Nothing fancy but works well and keeps an edge.


----------



## Polaris425 (Dec 16, 2004)

As far as cutlery goes, regularly my old gerber 400 (had it for years) b/c its light weight and dependable. Unless I'm working around the house or outside then I swap to my heavier duty kershaw. I have a few bigger pieces that go along for other jobs depending on what Im doing.

As far as firearms, well it's called "concealed" for a reason  lol hopefully I never have to show it to anyone.


----------



## filthyredneck (Feb 10, 2010)

I always carry a Kershaw Leek, in black teflon coating....stays razor sharp and fits my pocket well. If I have anything else with me its usually just the Ruger LC9....i like it because its not much bigger than my wallet, not the nicest thing on the market by any means though, just gets the job done if the blade aint enough.

-Killing Time Using Tapatalk-


----------



## phreebsd (Dec 16, 2004)

i got a pelican knife


----------



## LM83 (Jul 23, 2010)

Not allowed to carry a knife lol. I have an old timer I carry when I'm not working. I never seem to need it when I have it. 


Sent from my iPhone using Tapatalk


----------



## Coolwizard (Feb 28, 2009)

I have more knives than I can remember ....a variety of case XX. My usual is a Sod Buster.

As for firearms, I too have the concealed format ..lol My theory is that if you see it, it will be the last thing you ever see.


----------



## marshmadness (Jan 19, 2012)

moore maker knifes made in Matador, TX


----------



## Eastexasmudder (Nov 21, 2011)

Kershaw speed safe. The Ken Onion design!

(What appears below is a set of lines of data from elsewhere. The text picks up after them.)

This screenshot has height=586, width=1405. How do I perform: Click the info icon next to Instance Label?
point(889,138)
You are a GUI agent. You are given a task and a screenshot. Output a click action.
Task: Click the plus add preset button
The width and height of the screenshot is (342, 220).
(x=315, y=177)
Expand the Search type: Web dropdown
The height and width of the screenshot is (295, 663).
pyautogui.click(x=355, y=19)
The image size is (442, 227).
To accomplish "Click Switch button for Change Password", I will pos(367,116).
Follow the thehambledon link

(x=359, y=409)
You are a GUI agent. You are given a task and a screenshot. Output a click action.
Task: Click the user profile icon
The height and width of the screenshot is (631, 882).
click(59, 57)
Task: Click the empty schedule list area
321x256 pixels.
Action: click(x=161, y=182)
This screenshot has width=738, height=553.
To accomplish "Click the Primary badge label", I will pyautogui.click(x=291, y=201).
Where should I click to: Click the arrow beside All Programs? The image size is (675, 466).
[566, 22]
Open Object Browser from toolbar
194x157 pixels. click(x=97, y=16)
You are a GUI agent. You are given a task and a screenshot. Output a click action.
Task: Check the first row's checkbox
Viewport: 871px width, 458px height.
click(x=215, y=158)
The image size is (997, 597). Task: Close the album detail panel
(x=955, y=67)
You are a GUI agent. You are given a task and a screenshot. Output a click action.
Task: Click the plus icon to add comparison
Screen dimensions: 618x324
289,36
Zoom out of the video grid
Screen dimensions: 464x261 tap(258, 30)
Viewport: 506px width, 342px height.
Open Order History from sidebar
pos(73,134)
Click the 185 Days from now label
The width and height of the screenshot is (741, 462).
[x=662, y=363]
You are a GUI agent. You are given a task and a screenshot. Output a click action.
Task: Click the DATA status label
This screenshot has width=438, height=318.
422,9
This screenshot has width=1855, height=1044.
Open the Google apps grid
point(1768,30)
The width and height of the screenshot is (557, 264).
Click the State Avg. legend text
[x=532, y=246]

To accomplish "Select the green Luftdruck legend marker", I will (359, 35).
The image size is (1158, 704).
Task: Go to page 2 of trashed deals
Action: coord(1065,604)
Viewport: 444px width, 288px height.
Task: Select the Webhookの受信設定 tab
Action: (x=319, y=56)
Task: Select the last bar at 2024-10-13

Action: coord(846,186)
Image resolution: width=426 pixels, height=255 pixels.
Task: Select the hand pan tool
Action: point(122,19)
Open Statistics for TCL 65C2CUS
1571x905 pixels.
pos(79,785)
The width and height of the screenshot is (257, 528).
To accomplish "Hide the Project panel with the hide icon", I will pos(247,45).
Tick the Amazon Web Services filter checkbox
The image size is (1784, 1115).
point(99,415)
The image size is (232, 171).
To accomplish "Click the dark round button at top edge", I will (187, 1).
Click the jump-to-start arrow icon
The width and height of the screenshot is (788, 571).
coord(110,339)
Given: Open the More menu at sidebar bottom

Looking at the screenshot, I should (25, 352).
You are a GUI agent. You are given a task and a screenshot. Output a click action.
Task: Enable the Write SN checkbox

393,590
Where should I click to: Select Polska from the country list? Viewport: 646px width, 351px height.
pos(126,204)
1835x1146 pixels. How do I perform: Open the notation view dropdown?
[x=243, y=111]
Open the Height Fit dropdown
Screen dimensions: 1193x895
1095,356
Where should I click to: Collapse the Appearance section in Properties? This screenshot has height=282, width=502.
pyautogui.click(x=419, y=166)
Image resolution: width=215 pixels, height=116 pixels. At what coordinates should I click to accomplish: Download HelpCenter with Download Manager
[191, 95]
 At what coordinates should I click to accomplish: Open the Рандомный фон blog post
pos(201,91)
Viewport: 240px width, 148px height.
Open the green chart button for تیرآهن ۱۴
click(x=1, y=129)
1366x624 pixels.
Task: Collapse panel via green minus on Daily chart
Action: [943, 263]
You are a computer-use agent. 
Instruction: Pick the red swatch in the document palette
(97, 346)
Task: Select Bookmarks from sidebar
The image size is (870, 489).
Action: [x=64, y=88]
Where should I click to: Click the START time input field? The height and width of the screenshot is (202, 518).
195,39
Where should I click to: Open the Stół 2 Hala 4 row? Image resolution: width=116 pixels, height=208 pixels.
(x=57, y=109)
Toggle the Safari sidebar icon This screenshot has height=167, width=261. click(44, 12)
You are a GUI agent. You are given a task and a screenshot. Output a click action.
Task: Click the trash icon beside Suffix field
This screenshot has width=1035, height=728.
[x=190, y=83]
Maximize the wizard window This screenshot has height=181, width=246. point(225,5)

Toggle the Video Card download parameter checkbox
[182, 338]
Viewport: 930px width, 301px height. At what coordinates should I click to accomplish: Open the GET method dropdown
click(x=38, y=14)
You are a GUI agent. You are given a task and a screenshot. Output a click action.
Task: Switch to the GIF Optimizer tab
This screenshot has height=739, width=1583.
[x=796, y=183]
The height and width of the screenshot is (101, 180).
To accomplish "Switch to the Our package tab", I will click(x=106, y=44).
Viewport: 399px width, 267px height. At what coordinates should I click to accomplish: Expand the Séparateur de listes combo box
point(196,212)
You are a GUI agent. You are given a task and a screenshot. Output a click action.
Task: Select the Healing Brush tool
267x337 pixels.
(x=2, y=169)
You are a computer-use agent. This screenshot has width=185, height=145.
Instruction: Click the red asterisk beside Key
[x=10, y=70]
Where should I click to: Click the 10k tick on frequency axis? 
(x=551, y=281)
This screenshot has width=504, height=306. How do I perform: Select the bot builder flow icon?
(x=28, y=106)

I'd rather be riding instead I'm using tapatalk!


----------



## joemel (Mar 1, 2010)

case russlock its the one you can open with one hand and i only have it with me when im dressed lmao


----------



## goose750 (Feb 27, 2009)

*knife*

sod buster jr .


----------



## Swamp Star (Feb 20, 2010)

Sog Trident


----------



## jrpro130 (May 10, 2009)

Glock on the hip and Gerber in the pocket...I actually use my knives (not a dig at anyone on here) but any knife I spend more than 50 on I feel like I don't tend to use as much because I don't want to mess it up. The 'cheapie' gerber I sharpen until it's razor sharp and use it for daily things...

My thinking is that if the threat warrants me to pull a knife...I will be drawing and firing. Don't bring a knife to a gunfight...hence why mine is for utility stuff.

I live in a crappy part of florida...real close to fort lauderdale, enough said. We just had a guy break into a lady's house who had her sliding glass door open, sexually assault her, and then beat her...

2 days ago, double murder suicide...

last week, B&E, 3 people dead...

So I chose to NOT be a victim...I almost was twice. Maybe that's why I'm safety concious (aka paranoid)...I'll tell you what though, COME ROB MY HOUSE!!!


----------



## lilbigtonka (Dec 30, 2008)

I got a glock too jrpro what model you working with mines a model 23 .40 cal


----------



## jrpro130 (May 10, 2009)

I have 26/27 right now, about to get a 19 gen 4 though. 23 is too big for me to carry.


----------



## tmfisher57 (Aug 8, 2011)

Size wise, a 23 is the exact same as a 19. Of course a 23 is a .40 S&W and the 19 a 9mm.


----------



## tmfisher57 (Aug 8, 2011)

I also carry 2 Kershaws. A black Leek in one front pocket and a black Blur in the other. Of course I always have one of my Glocks or the wifes new XDm 3.8 compact 9mm.  More often than not I carry my G36 slim .45acp. with a CT laserguard and Mepro night sights.


----------



## lilbigtonka (Dec 30, 2008)

I was gonna say the same 23 is same as 19 and I have the gen 4 also


----------



## jrpro130 (May 10, 2009)

Yes, I know the 19/23 are same size...sorry my comma's make it seem like I"m saying something else. 

What I mean is I find it too big to carry the 19/23 or 17/22, BUT I am adding to my glock collection for another truck/home gun. I love 15+1 of 9mm. Although I'm a .40 guy (27 is my EDC), it's been almost double the price of 9mm lately, and I shoot a LOT.

IMO anything over the 26/27/33/36 is almost too big to every day carry unless you have a great setup and can open carry...unfortunately we are stuck to only concealed so 26 or 27 for me in a crossbreed supertuck or CTAC (ctac if I'm going to get wet or sweaty)


----------



## tmfisher57 (Aug 8, 2011)

Yep, ammo is spendy fo' sho! I reload all my practice stuff, couldn't afford to shoot as much .45 as I do if I didn't!!!!!


----------



## wmredneck (Dec 6, 2011)

Y'all do any subsonic loads? I load a few of my hunting loads and some plink around .223 stuff. 




Wishing I was home instead of on the road using TapTalk


----------



## tmfisher57 (Aug 8, 2011)

^^^ Never have. Except of course for my .45 autos.


----------



## blue beast (Feb 16, 2010)

I have a Puma knife, was givin to me as a gift ..so far its been a good knife..dont really know much about it except it came from smokey mountian knife works


----------



## wmredneck (Dec 6, 2011)

Puma is good stuff. I think they're made in Germany? Real high strength steel. Some of the best knives we sold. 






Wishing I was home instead of on the road using TapTalk


----------



## KMKjr (Jan 9, 2009)

I got $0.38 in my pocket.

No need around here and if I did have to carry one, I would move!!


----------



## tmfisher57 (Aug 8, 2011)

My pocket knives come in handy all the time for various chores. As for the Glock, I a firm believer of "It's better to have it and never need it, then to need it and not have it!" I also would never live somewhere that I felt I needed a weapon to be safe.....


----------